Copy out the part of the material that opens with the line containing "The image size" and closes with the line containing "Action: (63, 80)", both lines included, leaving out the pictures.
— START PROVIDED ENTRIES —
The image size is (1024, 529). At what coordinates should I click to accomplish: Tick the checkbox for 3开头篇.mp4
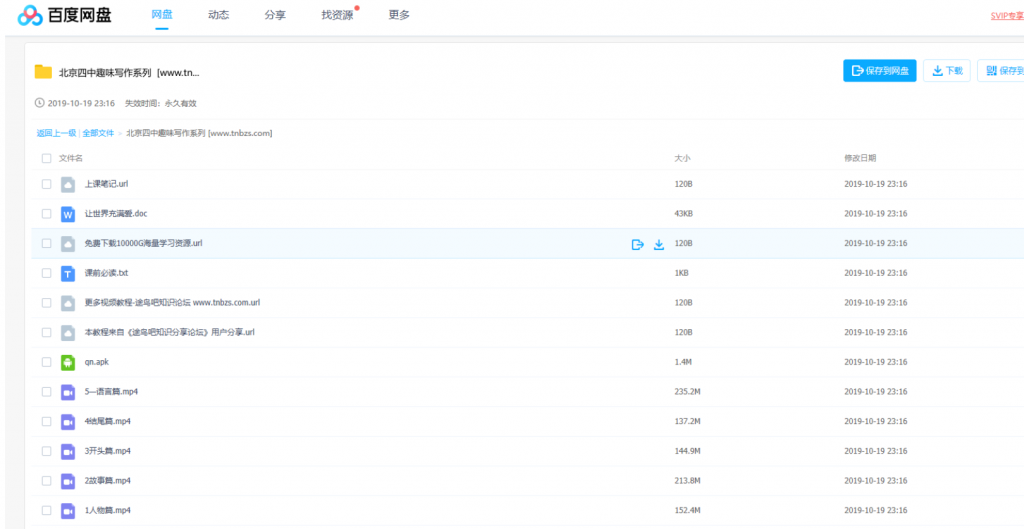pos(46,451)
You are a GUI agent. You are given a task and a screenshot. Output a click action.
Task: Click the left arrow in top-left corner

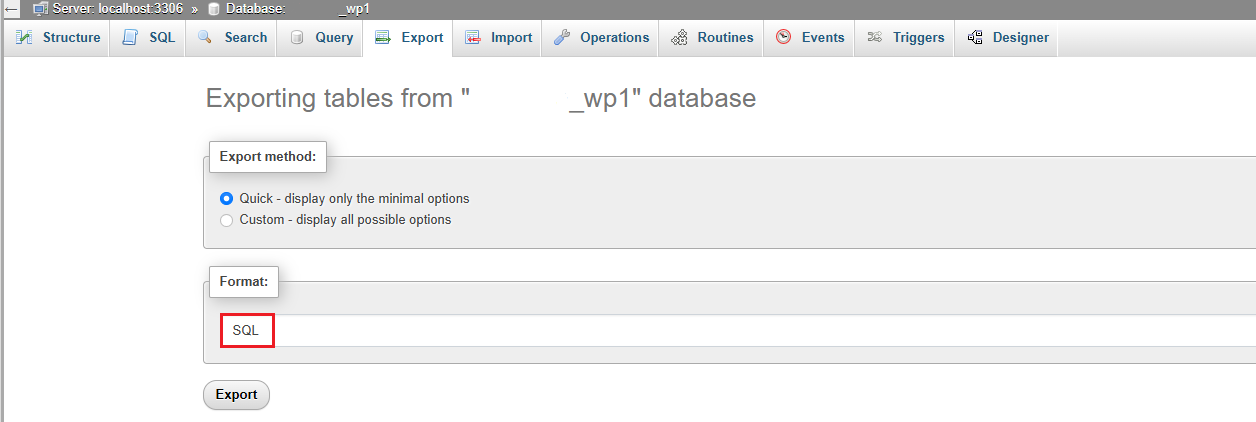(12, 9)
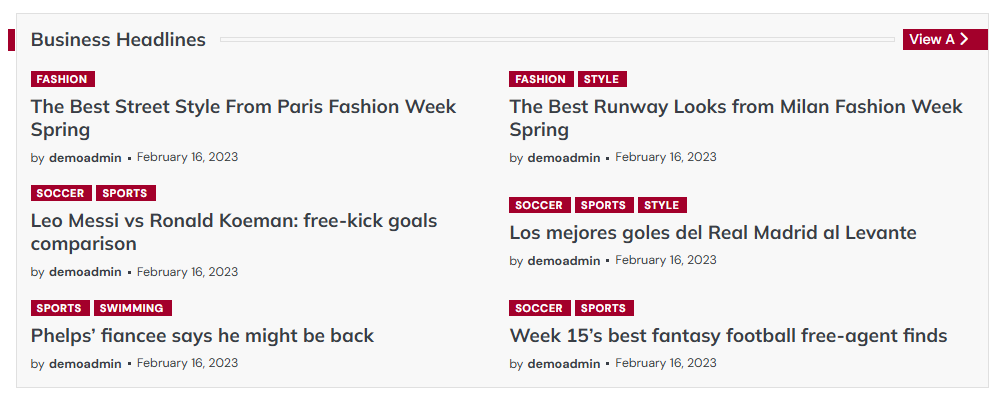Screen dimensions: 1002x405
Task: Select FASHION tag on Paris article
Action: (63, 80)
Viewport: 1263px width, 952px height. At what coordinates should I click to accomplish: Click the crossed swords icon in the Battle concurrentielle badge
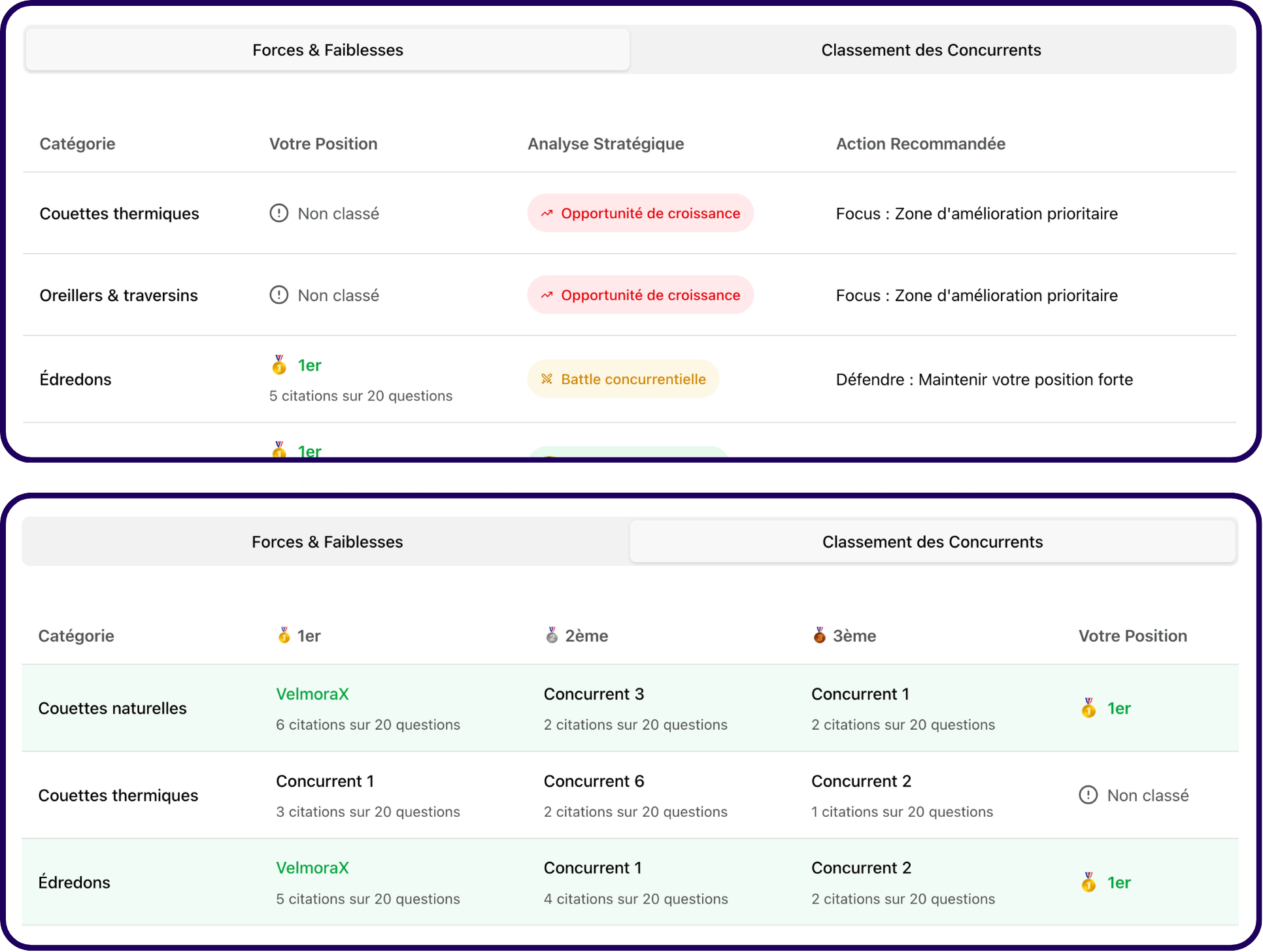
— END PROVIDED ENTRIES —
— START PROVIDED ENTRIES —
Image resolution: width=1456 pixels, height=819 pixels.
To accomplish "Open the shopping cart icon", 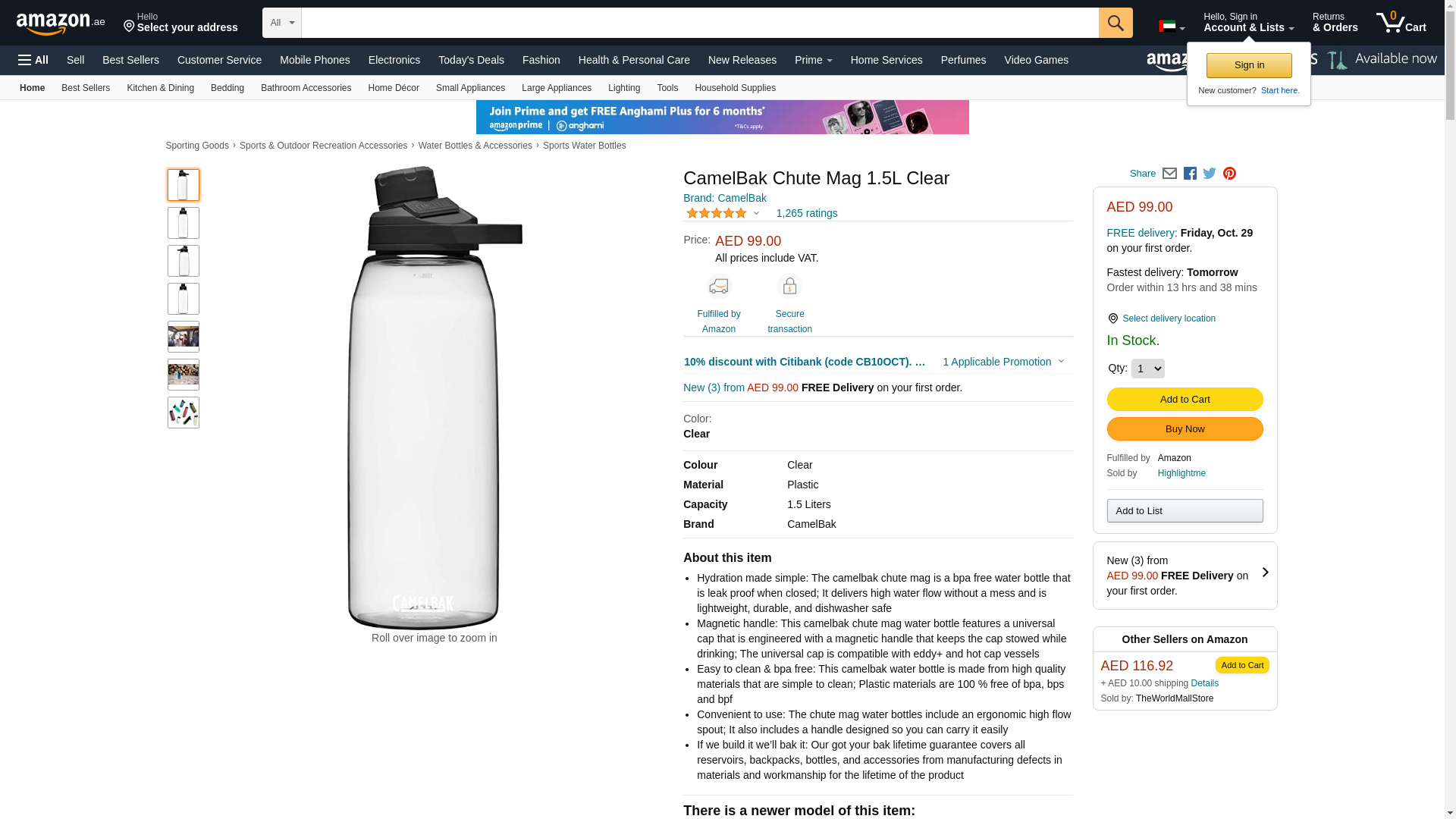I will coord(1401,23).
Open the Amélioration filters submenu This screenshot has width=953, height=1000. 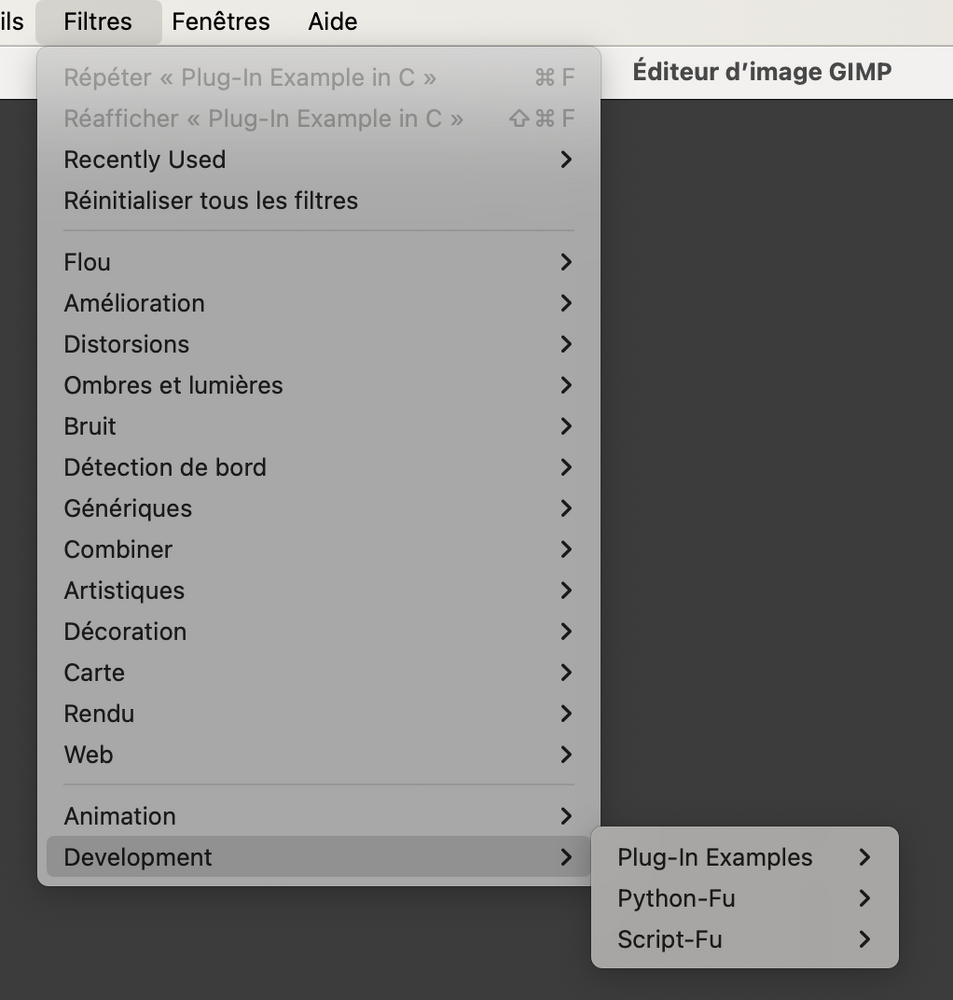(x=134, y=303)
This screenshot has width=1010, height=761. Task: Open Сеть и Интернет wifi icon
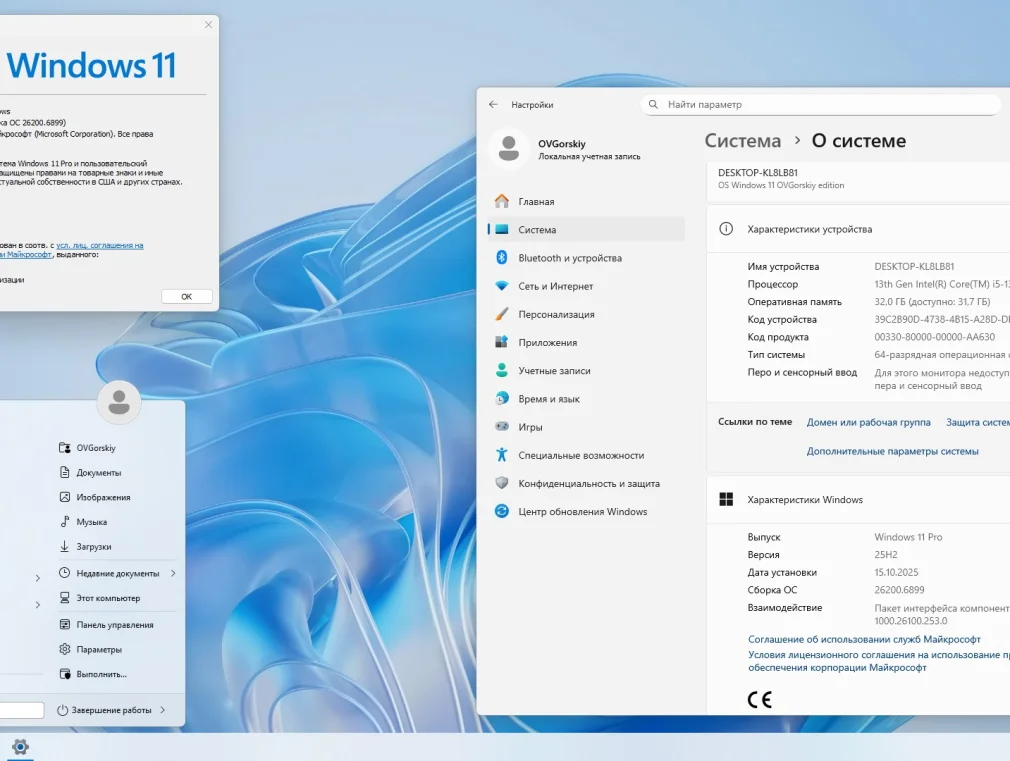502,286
— END PROVIDED ENTRIES —
— START PROVIDED ENTRIES —
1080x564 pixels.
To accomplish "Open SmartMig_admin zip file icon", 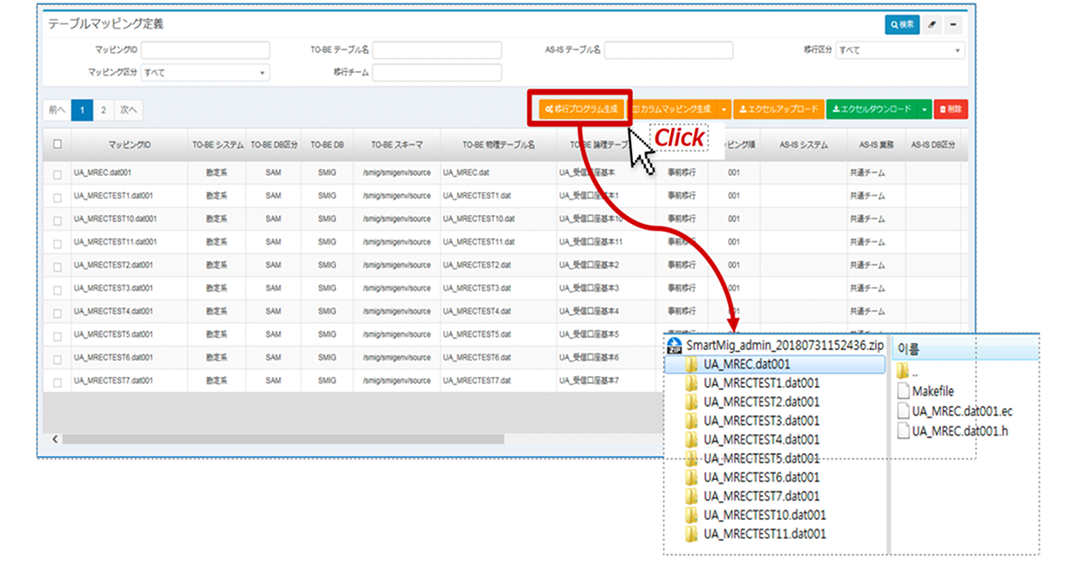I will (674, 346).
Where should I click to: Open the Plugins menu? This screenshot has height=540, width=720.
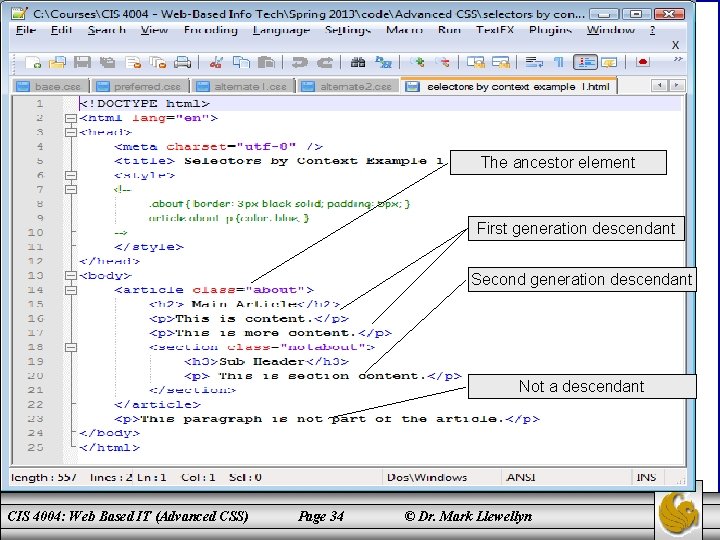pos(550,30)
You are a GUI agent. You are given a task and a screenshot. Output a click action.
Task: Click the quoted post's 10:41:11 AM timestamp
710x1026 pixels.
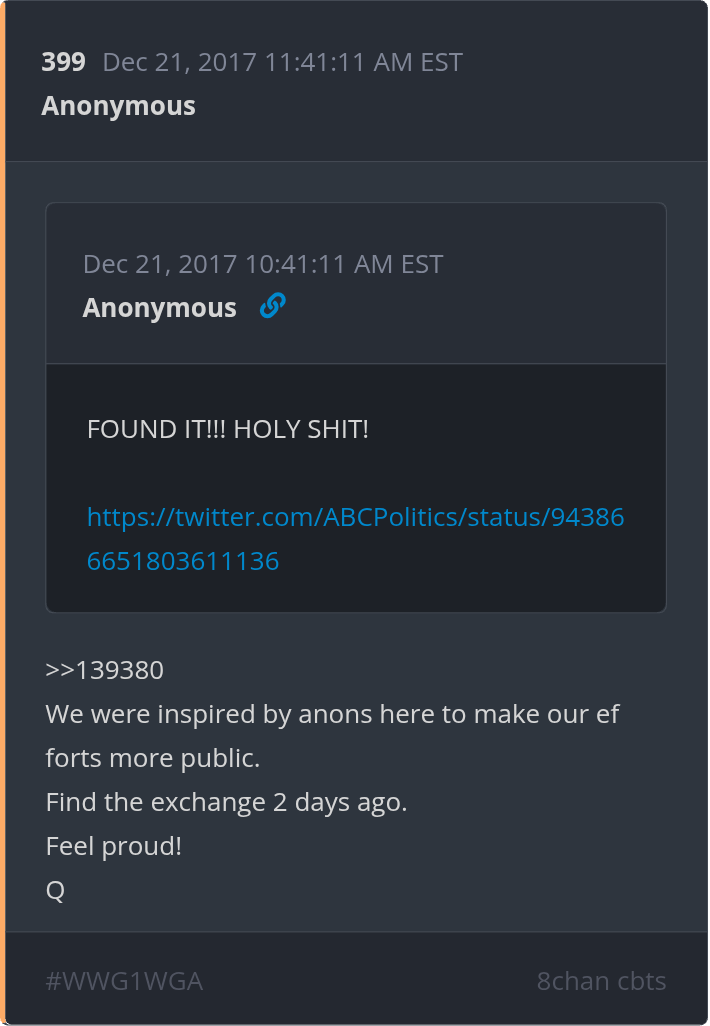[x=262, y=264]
— END PROVIDED ENTRIES —
- [TASK OUTPUT]:
The image size is (1024, 529). At what coordinates should I click to accomplish: Tick the checkbox for 3开头篇.mp4
pos(46,451)
You are a GUI agent. You are given a task and a screenshot. Output a click action.
Task: Click the left arrow in top-left corner

(12, 9)
Screen dimensions: 1002x405
Task: Select FASHION tag on Paris article
Action: (63, 80)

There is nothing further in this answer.